Sunday, January 9, 2011

Congresswoman Giffords Shot in Tucson, Innocent Child Died

I'd like to open with offering my deepest, sincerest sympathies to the friends and families that lost somebody in yesterday's shooting. Especially the family of Christina Taylor Green.
Christina Taylor Green, Washington Post

Little Christina was born on September 11, 2001, just two months before my own daughter. So for me, her death is two fold. She was one of the 50 miracle babies born during the nightmare that changed the shape of our nation. For her life to be cut short feels like an attack on our survival after that great tragedy. Was that the intent? I doubt it, but that is still how it feels to me.

The second part is the death of a small, innocent child. A child just like my own. Had I not been able to give my daughter a hug and kiss last night I don't know that I would have been able to get up this morning. For me, focusing on the adults that were the focus of the attack will be difficult, because an innocent child was caught in the crossfire.

This attack was focused on Congresswoman Gabrielle Giffords (D-AZ). Was it because she is Jewish? Was it because of her political views? Only time will tell. But one thing we can be fairly certain of is that it was because somebody, or a group of somebodies, fed into this man's pre-existing mental illness.

We have freedom of speech that is only curtailed by using it responsibly. We can't yell fire in a crowded theater, we can't yell bomb in a crowded airport. That is considered inciting a riot, inciting violence. We expect truth in advertising, but we're dodgy about getting it in news.
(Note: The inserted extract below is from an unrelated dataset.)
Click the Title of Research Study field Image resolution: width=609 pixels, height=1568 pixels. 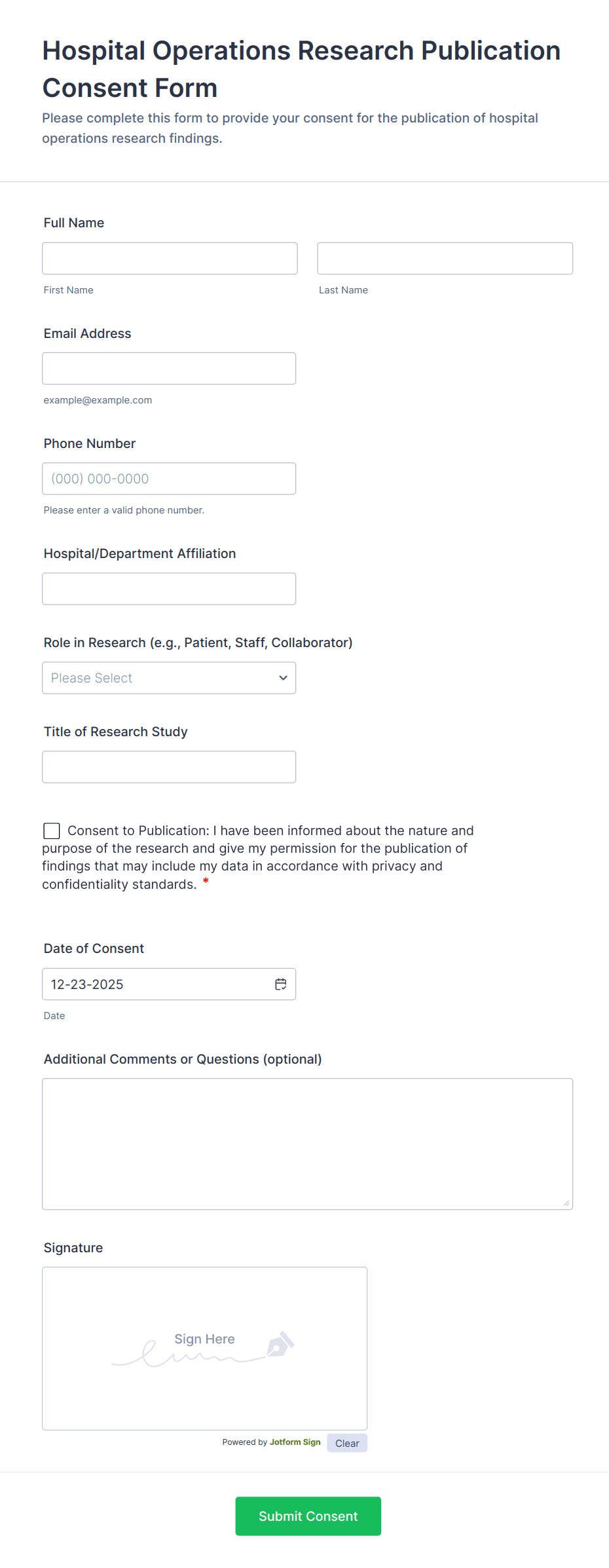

In this day and age we find information from multiple outlets. Our televisions, radios, computers, telephones, everywhere. Having these multiple outlets also gives us more commentary and less news, however several people don't seem to know the difference between a commentator and a reporter. Commentators are less bound by truth because they are expressing opinion. They exaggerate their commentary in order to fire up their viewers/listeners/readers, but then deny responsibility when someone like Loughner turns out to be one of their fans.

Politicians will exaggerate or misrepresent events in order to fire up their constituents, but then they deny culpability when their fiery speeches lead an unstable person to act in an irrationally violent manner. They pretend they are only speaking to the people that are rational enough to pick about their rhetoric.

I rarely express a political view on my blog, in public even, because of the vitriol and anger that goes with politics in America today. And I won't list off politicians or commentators that I feel are responsible for this. If my readers can't figure it out on their own, then they are either blissfully unaware of the political players (which I envy), or they are blatantly in denial of what they are listening to.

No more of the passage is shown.